(Problem to solve):
Will you quote only the lines starting at the one that contains "Articles (51, 71)" and ending with the last line of the listing below, inclusive?

(The input):

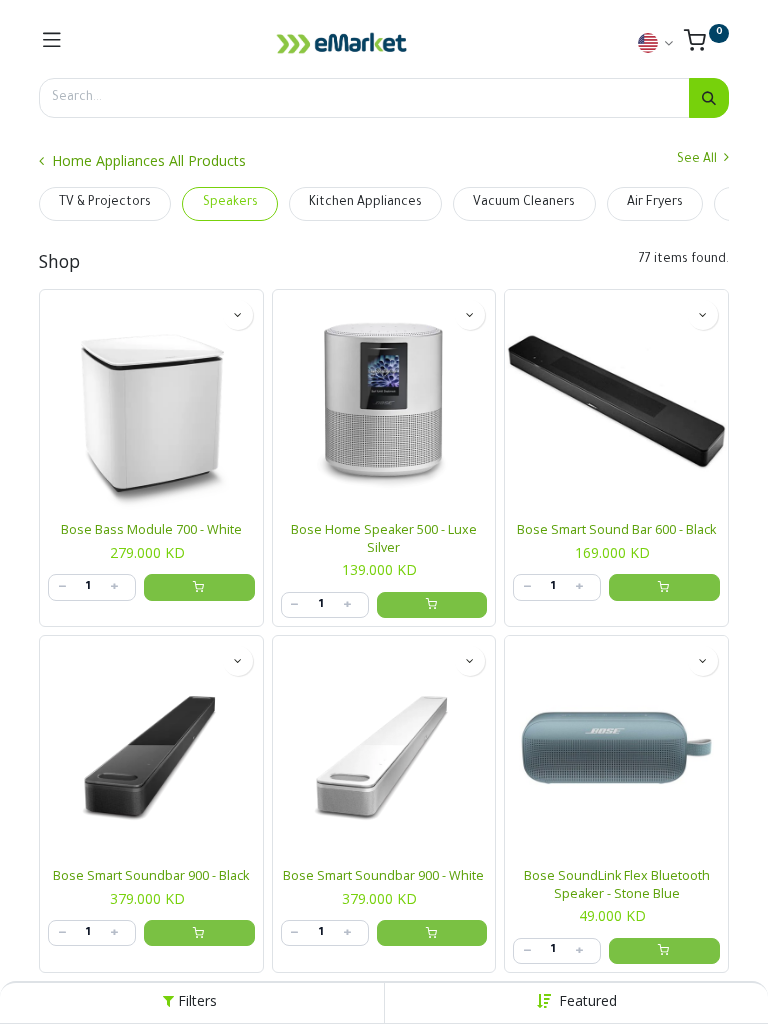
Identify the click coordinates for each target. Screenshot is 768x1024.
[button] (588, 1000)
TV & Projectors (105, 203)
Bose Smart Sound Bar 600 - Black (616, 529)
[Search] (709, 98)
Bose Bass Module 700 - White (151, 529)
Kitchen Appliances (365, 203)
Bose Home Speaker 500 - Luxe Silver (384, 538)
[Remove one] (62, 587)
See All (698, 160)
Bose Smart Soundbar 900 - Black (151, 875)
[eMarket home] (342, 43)
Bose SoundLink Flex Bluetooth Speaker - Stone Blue (617, 884)
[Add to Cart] (199, 587)
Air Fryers (655, 203)
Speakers (230, 203)
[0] (706, 46)
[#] (52, 43)
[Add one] (114, 587)
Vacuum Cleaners (524, 203)
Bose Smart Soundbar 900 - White (383, 875)
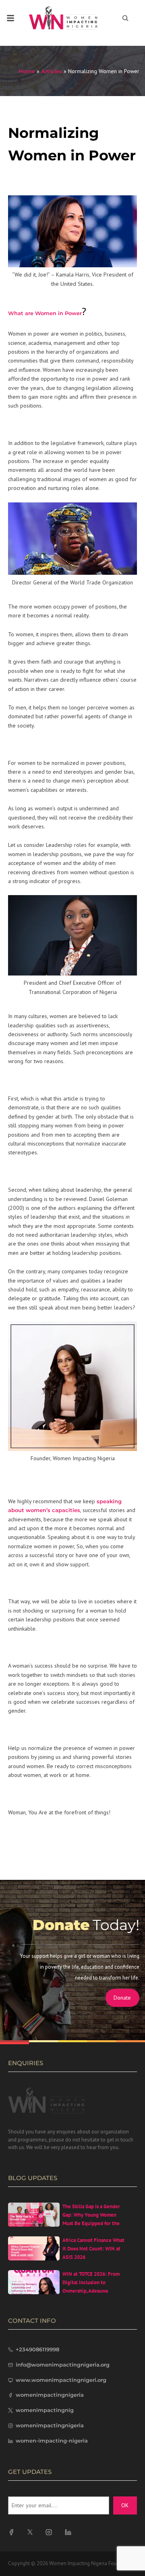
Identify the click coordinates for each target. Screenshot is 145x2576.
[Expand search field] (125, 18)
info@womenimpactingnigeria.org (63, 2364)
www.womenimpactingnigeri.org (61, 2380)
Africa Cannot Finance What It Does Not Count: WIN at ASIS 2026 (93, 2248)
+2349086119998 (37, 2349)
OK (124, 2505)
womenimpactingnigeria (50, 2395)
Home (27, 71)
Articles (51, 71)
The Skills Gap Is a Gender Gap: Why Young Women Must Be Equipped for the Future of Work (91, 2219)
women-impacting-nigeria (52, 2440)
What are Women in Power (45, 313)
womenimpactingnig (45, 2410)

(The completed task):
Articles (51, 71)
The Skills Gap Is a Gender Gap: Why Young Women Must Be Equipped for the Future of Work (91, 2219)
women-impacting-nigeria (52, 2440)
What are Women in Power (45, 313)
womenimpactingnig (45, 2410)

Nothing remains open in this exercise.